Но причем здесь стокгольмский синдром? Разве заложники в глубине души мечтают быть террористами? Конечно же, нет. Психические защиты устроены хитро. Их задача – побудить человека спасать себя любым доступным способом и увернуться при этом от конфликта с ценностями и убеждениями.
Пленник может искренне ненавидеть насилие и возмущаться методами террористов. Но в действительности положение его отчаянное. Заложник бесправен, жизнь его висит на волоске, исход ситуации непредсказуем.
Представьте, что творится в душе жертвы захвата. Человека переполняют ярость, отвращение, ужас. А главное – бессилие. Защищаясь от разрушительных переживаний, подсознание стремительно ищет выход. И находит его.

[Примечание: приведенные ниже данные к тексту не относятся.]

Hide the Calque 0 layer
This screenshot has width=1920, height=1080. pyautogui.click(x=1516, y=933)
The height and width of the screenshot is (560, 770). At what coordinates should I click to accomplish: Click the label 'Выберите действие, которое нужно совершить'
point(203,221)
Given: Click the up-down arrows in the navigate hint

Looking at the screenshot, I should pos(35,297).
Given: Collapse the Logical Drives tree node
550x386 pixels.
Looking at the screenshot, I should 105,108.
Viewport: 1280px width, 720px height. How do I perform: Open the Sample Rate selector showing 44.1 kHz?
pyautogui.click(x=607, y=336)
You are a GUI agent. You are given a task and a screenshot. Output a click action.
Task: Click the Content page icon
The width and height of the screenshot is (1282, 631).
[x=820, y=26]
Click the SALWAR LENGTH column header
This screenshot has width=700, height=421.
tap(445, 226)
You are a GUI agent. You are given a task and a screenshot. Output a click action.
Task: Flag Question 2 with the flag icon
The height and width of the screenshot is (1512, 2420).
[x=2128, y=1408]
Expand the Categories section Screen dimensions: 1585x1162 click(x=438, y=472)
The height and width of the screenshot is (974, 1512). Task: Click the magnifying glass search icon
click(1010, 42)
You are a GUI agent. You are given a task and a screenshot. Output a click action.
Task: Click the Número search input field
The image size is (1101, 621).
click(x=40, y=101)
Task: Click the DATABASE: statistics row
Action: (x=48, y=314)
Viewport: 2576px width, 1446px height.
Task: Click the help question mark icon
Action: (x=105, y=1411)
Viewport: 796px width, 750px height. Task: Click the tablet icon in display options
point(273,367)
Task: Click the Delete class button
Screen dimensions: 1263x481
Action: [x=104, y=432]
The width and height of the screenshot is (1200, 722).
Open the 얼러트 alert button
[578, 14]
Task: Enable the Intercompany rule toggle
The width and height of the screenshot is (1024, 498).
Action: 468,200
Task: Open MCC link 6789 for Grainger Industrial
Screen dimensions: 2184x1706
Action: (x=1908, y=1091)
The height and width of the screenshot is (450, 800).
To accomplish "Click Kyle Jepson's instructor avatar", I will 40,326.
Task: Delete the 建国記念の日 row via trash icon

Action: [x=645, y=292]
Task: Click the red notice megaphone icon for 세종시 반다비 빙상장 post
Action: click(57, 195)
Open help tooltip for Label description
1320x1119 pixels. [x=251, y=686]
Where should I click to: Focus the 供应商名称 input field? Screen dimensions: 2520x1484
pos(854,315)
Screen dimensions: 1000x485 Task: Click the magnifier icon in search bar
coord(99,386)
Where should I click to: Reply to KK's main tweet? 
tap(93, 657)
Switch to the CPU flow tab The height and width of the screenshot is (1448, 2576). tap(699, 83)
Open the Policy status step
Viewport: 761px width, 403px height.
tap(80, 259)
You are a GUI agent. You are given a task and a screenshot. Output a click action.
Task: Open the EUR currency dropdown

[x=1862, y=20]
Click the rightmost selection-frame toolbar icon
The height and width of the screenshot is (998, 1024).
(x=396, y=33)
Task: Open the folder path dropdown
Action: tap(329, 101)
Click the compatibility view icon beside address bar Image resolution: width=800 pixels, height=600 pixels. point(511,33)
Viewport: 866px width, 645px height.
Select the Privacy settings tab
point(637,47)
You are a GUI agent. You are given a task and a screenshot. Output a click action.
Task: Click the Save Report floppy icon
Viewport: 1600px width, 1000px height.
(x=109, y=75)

Если освободиться невозможно, то нужно сблизиться с захватчиками, стать для них «своим», втереться в доверие. И тем самым обрести хоть какую-то власть над ситуацией. А поскольку желание подружиться с террористами противоречит сознательным принципам, подсознание исподволь внушает, что они на самом деле – «отличные парни».
Так человек проникается искренней, неподдельной симпатией к своим обидчикам. Сочувствуя террористам, заложник подсознательно отождествляется с ними. Психике необходима иллюзия контроля – и она ее получает.
Условия развития стокгольмского синдрома
Справедливости ради, надо сказать, что стокгольмский синдром возникает не так уж часто. Для его развития нужны особые условия.
Во-первых, не обязательно человек, столкнувшись с унижением и бессилием, захочет занять место обидчика. Идентификация с агрессором – это лишь одна из множества психических защит. У каждого из нас есть свой излюбленный набор «подсознательных приемов».
Во-вторых, взаимопонимание не появляется на пустом месте. Если террористы говорят на неизвестном языке, воплощают чуждые идеи и сильно разнятся с заложниками в вере и обычаях, то найти общий язык будет трудно.
Поэтому стокгольмский синдром чаще случается, когда террористы выставляют себя борцами за справедливость и общечеловеческие ценности.
В-третьих, захватчики должны вести себя относительно «гуманно». Немотивированная жестокость немедленно убивает ростки симпатии в душе заложника, и вероятность развития синдрома близится к нулю.
Предсказать, возникнет ли синдром в той или иной ситуации невозможно. Человеческая психика – явление удивительное и загадочное, и неизвестно, постигнут ли люди когда-нибудь все ее глубины.